In the year 1853, London’s East End was an ethnically diverse, poverty-stricken, industrial cesspool. The world’s poor clustered in overcrowded hovels ten and twelve to a room, fought and drank and fornicated with rough sailors from every port city on the globe, and traded every disease known to humanity.
Women carrying unborn children swallowed quack medical remedies laced with arsenic and strychnine and heavy metals like sugar of lead. Men who would become fathers worked in metal-smelting foundries and shipyards, which in turn poured heavy metals into the drinking water and the soil. Sanitation consisted of open ditches where raw sewage was dumped, human waste was poured, and drinking water was secured. In such areas, a certain percentage of embryos whose dividing cells, programmed with delicate genetic codes, inevitably underwent massive genetic and teratogenic alterations.
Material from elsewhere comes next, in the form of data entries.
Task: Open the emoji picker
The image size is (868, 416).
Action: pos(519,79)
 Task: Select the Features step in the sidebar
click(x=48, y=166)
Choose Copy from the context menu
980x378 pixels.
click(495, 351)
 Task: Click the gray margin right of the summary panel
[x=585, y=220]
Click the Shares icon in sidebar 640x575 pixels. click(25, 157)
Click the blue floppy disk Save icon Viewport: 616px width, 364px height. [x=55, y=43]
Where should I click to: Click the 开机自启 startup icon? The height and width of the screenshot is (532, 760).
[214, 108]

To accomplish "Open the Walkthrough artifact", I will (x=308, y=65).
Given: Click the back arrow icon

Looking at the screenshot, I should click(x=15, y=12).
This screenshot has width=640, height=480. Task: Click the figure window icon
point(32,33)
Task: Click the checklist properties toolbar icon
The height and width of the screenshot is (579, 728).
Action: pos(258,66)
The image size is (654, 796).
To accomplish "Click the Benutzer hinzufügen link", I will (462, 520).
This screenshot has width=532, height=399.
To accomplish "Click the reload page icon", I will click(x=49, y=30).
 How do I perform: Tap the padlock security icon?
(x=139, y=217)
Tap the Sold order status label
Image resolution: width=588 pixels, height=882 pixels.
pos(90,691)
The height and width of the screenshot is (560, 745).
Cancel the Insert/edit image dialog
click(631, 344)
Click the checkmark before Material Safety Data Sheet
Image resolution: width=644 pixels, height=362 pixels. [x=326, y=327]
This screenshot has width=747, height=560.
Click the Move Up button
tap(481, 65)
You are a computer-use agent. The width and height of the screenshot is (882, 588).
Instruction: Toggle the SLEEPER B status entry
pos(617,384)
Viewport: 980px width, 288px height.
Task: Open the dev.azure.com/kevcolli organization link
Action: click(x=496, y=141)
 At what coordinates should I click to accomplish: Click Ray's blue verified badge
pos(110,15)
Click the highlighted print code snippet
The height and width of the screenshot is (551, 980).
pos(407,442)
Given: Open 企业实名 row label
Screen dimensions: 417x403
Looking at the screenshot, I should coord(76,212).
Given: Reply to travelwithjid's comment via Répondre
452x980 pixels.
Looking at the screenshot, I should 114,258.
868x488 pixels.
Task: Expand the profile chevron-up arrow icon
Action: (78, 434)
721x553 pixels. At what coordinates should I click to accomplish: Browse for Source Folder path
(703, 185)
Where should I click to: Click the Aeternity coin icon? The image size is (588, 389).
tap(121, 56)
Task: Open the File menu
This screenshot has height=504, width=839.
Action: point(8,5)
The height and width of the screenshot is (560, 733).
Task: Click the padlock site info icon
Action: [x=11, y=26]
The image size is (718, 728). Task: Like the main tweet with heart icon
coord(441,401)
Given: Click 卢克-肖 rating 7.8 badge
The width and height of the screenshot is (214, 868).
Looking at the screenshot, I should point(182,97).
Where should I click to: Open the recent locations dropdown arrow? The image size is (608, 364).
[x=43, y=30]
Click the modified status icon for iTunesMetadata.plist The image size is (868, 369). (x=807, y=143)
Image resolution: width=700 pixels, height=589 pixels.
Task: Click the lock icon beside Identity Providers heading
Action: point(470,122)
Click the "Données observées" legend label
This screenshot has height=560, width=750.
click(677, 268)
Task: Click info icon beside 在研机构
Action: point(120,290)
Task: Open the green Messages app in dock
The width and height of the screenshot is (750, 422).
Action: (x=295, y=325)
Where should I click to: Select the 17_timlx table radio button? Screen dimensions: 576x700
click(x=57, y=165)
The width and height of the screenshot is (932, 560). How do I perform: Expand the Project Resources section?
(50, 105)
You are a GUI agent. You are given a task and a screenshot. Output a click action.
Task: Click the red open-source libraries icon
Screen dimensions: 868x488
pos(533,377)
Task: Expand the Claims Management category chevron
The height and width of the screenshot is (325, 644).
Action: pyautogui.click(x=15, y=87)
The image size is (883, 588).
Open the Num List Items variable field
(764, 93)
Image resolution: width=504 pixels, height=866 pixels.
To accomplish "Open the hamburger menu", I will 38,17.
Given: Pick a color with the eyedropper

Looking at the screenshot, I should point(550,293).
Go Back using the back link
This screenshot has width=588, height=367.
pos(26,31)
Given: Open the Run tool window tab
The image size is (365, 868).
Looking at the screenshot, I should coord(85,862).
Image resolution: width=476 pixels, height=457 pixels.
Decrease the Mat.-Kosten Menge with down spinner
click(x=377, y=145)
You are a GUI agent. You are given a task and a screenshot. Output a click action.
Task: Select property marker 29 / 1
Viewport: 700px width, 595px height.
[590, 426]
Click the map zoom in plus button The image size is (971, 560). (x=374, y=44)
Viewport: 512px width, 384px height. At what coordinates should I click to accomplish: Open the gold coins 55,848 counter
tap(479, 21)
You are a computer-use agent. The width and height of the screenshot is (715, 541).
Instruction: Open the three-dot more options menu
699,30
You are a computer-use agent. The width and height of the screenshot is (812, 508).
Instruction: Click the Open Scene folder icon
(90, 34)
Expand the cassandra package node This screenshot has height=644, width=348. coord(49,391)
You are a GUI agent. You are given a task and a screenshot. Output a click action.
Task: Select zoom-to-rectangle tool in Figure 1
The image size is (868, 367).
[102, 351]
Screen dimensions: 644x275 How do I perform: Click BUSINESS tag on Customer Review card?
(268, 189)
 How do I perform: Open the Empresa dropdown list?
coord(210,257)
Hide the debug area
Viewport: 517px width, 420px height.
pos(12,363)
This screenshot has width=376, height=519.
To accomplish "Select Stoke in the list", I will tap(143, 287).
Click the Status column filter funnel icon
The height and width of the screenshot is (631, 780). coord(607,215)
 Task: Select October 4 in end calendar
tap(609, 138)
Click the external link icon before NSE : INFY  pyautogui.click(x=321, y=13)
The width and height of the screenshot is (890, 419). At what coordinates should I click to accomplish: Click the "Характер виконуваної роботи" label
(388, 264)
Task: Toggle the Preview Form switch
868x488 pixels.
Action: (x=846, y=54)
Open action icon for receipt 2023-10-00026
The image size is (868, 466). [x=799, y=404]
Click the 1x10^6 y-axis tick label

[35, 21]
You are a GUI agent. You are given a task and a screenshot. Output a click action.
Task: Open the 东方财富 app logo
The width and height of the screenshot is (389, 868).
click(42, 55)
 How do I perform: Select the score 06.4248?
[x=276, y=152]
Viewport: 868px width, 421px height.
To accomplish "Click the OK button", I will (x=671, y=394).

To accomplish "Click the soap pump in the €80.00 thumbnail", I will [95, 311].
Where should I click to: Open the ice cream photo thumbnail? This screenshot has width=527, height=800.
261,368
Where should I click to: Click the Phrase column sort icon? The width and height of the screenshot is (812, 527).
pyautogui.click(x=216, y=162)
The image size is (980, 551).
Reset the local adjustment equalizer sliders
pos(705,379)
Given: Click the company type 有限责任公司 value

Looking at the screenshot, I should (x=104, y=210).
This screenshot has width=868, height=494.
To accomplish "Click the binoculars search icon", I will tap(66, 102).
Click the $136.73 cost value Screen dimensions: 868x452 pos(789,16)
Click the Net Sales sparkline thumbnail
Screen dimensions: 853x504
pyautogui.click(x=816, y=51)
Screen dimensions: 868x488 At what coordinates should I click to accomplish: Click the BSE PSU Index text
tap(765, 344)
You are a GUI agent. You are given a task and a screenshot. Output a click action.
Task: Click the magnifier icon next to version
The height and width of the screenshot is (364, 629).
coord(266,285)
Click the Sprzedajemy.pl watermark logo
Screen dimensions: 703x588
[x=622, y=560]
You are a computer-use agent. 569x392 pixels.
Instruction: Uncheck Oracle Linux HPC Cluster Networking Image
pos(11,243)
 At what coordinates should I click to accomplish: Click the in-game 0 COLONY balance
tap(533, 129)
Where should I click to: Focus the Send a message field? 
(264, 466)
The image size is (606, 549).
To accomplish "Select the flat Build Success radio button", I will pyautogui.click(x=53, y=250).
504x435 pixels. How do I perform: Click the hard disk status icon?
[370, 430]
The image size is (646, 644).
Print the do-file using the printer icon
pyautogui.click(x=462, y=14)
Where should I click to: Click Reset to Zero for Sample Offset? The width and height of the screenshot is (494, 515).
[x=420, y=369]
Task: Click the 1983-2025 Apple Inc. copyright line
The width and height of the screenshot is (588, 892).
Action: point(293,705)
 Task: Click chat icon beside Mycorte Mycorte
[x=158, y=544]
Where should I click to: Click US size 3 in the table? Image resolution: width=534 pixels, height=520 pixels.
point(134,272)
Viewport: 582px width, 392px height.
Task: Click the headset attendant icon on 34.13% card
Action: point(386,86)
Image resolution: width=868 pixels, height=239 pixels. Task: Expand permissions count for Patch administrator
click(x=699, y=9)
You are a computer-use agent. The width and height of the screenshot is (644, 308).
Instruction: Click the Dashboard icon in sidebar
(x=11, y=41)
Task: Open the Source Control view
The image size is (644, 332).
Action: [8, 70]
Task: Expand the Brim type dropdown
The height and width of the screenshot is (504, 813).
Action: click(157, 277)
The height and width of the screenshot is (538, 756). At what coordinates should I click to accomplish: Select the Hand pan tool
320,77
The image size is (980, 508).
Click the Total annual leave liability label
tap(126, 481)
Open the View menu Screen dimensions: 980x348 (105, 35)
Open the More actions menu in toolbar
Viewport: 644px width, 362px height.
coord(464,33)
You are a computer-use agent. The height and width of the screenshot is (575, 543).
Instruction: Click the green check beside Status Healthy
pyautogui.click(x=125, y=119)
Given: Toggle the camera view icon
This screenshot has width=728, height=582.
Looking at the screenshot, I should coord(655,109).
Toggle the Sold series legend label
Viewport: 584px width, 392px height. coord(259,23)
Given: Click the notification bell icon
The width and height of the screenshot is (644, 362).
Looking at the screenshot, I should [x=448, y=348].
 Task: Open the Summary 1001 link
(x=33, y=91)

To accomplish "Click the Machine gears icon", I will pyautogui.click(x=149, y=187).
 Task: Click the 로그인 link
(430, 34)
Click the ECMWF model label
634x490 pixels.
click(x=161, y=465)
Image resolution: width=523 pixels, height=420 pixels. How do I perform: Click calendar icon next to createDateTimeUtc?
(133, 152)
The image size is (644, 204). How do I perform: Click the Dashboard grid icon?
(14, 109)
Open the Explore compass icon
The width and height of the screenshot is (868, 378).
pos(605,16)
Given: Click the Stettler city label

And so it was that in Middlesex Street, Whitechapel, in that year of 1853, after a protracted debate, many condemnations of a God who would permit such a child to be born, and a number of drunken rages culminating in beatings of the woman who had produced this particular unfortunate offspring, the child was named John Boleslaus Lachley and reared as a son in a family which had already produced four dowerless sisters. Because he survived, and grew to manhood in London’s East End, where he was tormented into acquiring a blazing ambition and the means to escape, the infant born without a verifiable gender grew in ways no innocent should ever have to grow. And once grown, John Lachley made very certain that the world would never, ever forget what it had done to him.